Fiili işlediği sırada oniki yaşını doldurmuş onbey yaşını doldurmamış olanlar hakkında zamanaşımı süresi, 66/1.madde hükmünde konan zamanaşımı sürelerinin yarısı, zamanaşımı süresidir. Onbeş yaşını doldurmuş onsekiz yaşını doldurmamış olanlar bakımından bu süre, 66/1. madde hükmünde yazılı sürelerin üçteikisi kadardır.
Sürenin geçmesi ile kamu davası düşer.
Kanun, madde gerekçesinde, 66/2. maddesi hükmünün yeni olduğunu söylemekte, ancak büyüklerle küçükler arasında niçin böyle bir fark yaratma ihtiyacı duyduğunun nedenine yer vermemektedir. Bizce, zamanaşımı konusunda, büyüklerle küçükler arasında böyle bir ayırımın yapılması yersizdir, çünkü çocukları büyüklerden farklı kılan hiçbir psişik- toplumsal özellik, böyle bir ayrımı haklı kılmamaktadır. Zamanaşımı sürelerinin büyükler bakımından makul ölçülerin dışına taşırılmasının ayıbı; küçüklerle büyükler arasında, esasen olmadığı halde, fark yaratılarak giderilemez. Hüküm, çocukları korumamakta, çocuk suçluluğuna pirim vermektedir. Ayrıca, hüküm, bizce, kanun önünde eşitlik ilkesine aykırıdır.
3.2 .3. Zamanaşımı hesabında suçun nitelikli hallerinin göz önüne alınması
Kanun, 66/3. maddesi hükmünde, 66/1. maddesi hükmünde koyduğu genel kurala nedense sadık kalmamış, kurala istisna getirmiştir. Şöyle ki, dava zamanaşımı süresinin belirlenmesinde, dosyadaki mevcut deliller karşısında, suçun daha ağır cezayı gerektiren nitelikli halleri de göz önünde bulundurulacaktır.
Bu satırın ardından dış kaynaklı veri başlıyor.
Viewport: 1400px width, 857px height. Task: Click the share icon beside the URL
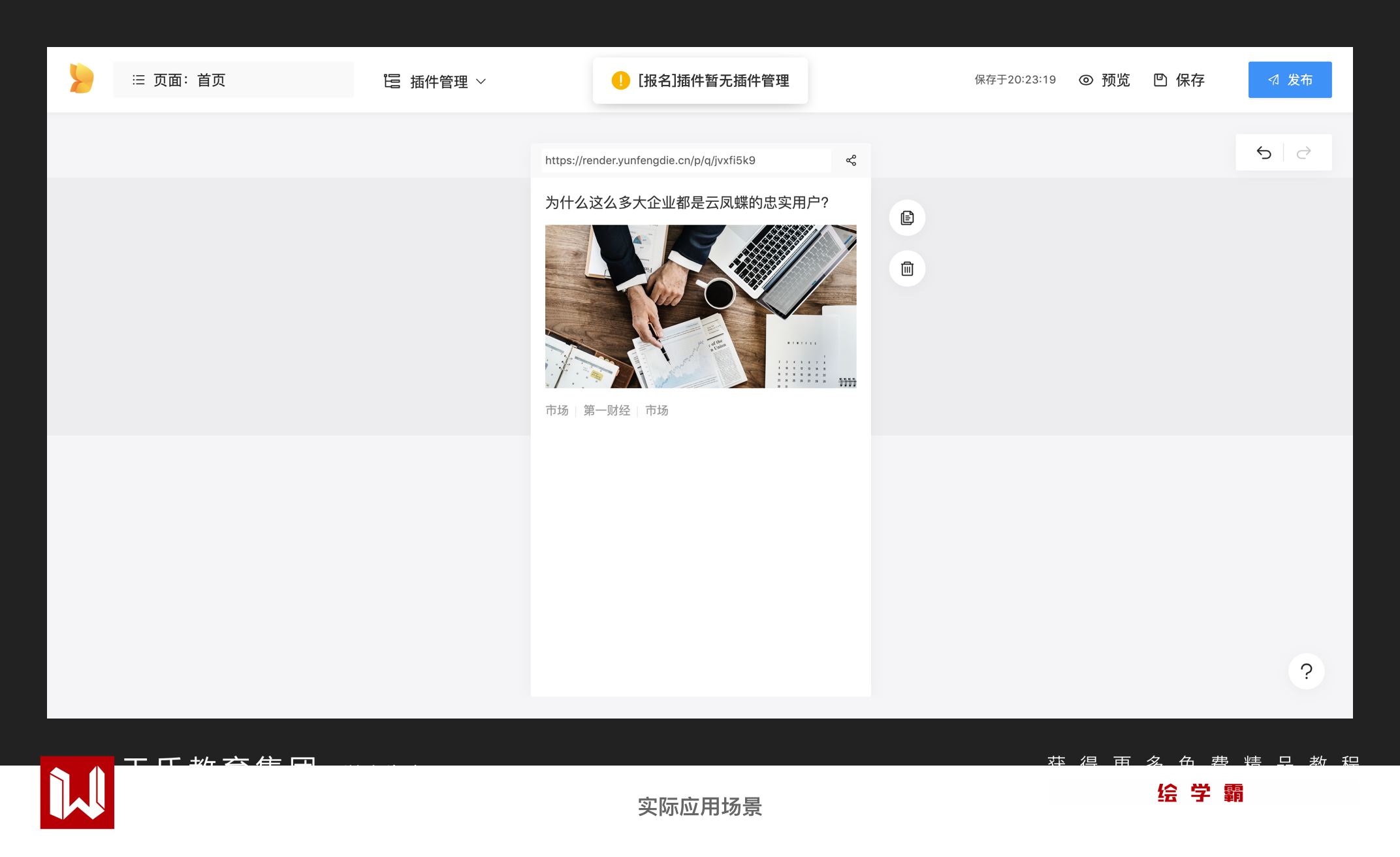click(x=851, y=161)
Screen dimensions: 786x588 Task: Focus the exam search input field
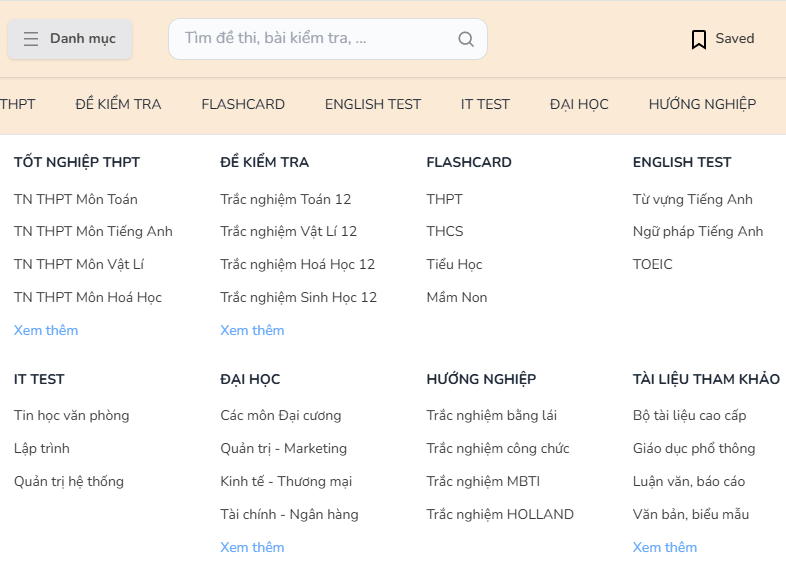tap(328, 39)
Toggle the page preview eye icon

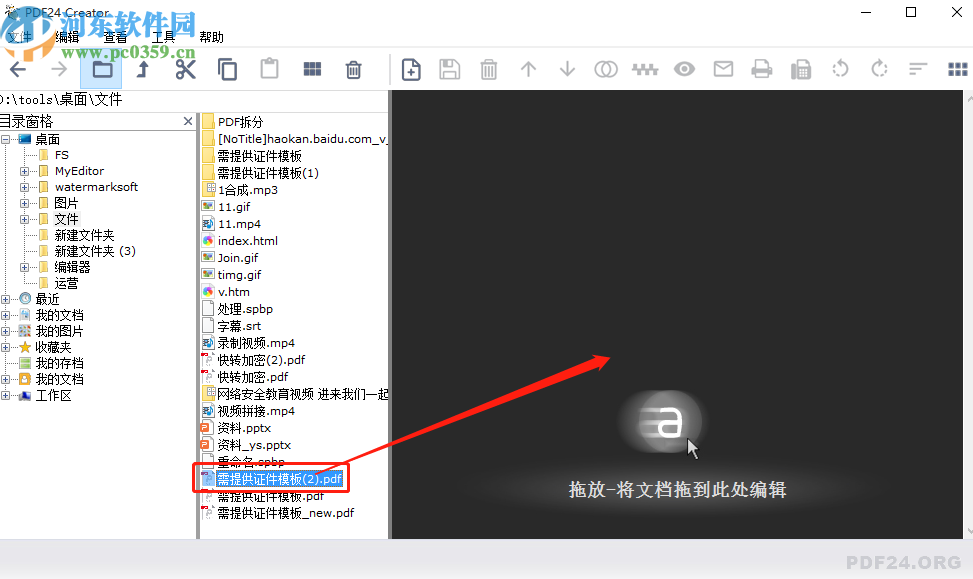point(684,69)
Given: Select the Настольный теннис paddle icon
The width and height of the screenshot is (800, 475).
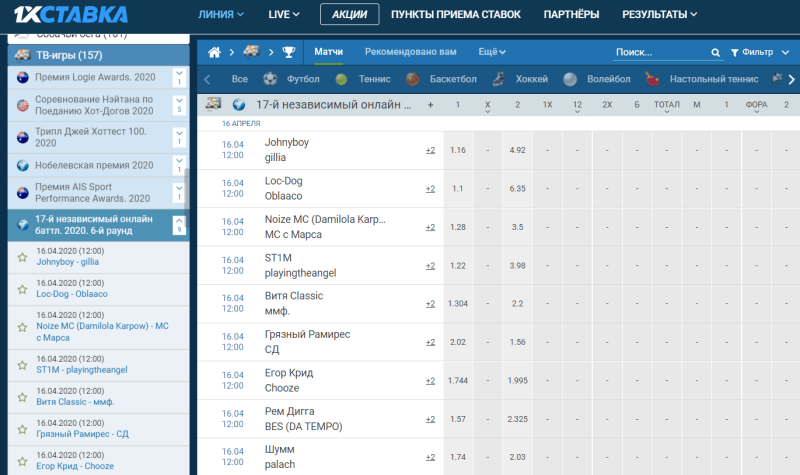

Böylece, Kanun, zamanaşımı süresi bakımından, suçun basit şekli ile ağırlatılmış şekli arasında fark gözetmiş olmaktadır.
Düzenleme tutarsızdır. Gerçekten, madem Kanun zamanaşımı bakımından suçun basit şekli ile ağırlatılmış şekli arasında fark yaratmış, dolayısıyla zamanaşımı süresini uzun tutmuş, aynı mantıkla, suçun basit şekli ile hafifletilmiş şekli arasında da fark yaratmak, dolayısıyla zamanaşımı süresini kısa tutmak zorundadır. Sadece kanun önünde eşitlik ilkesi ile değil, aynı zamanda ayırımcılık yasağı ilkesi ile de açıkça çelişen bu durum hakkında, madde gerekçesinde hiçbir açıklık bulunmamaktadır. Gerçekten, Kanunun, zamanaşımını, kabul edilebilir bir neden olmadan, suçlar ve suçlular arasında farklılık yaratarak düzenlemesi keyfi olmuştur.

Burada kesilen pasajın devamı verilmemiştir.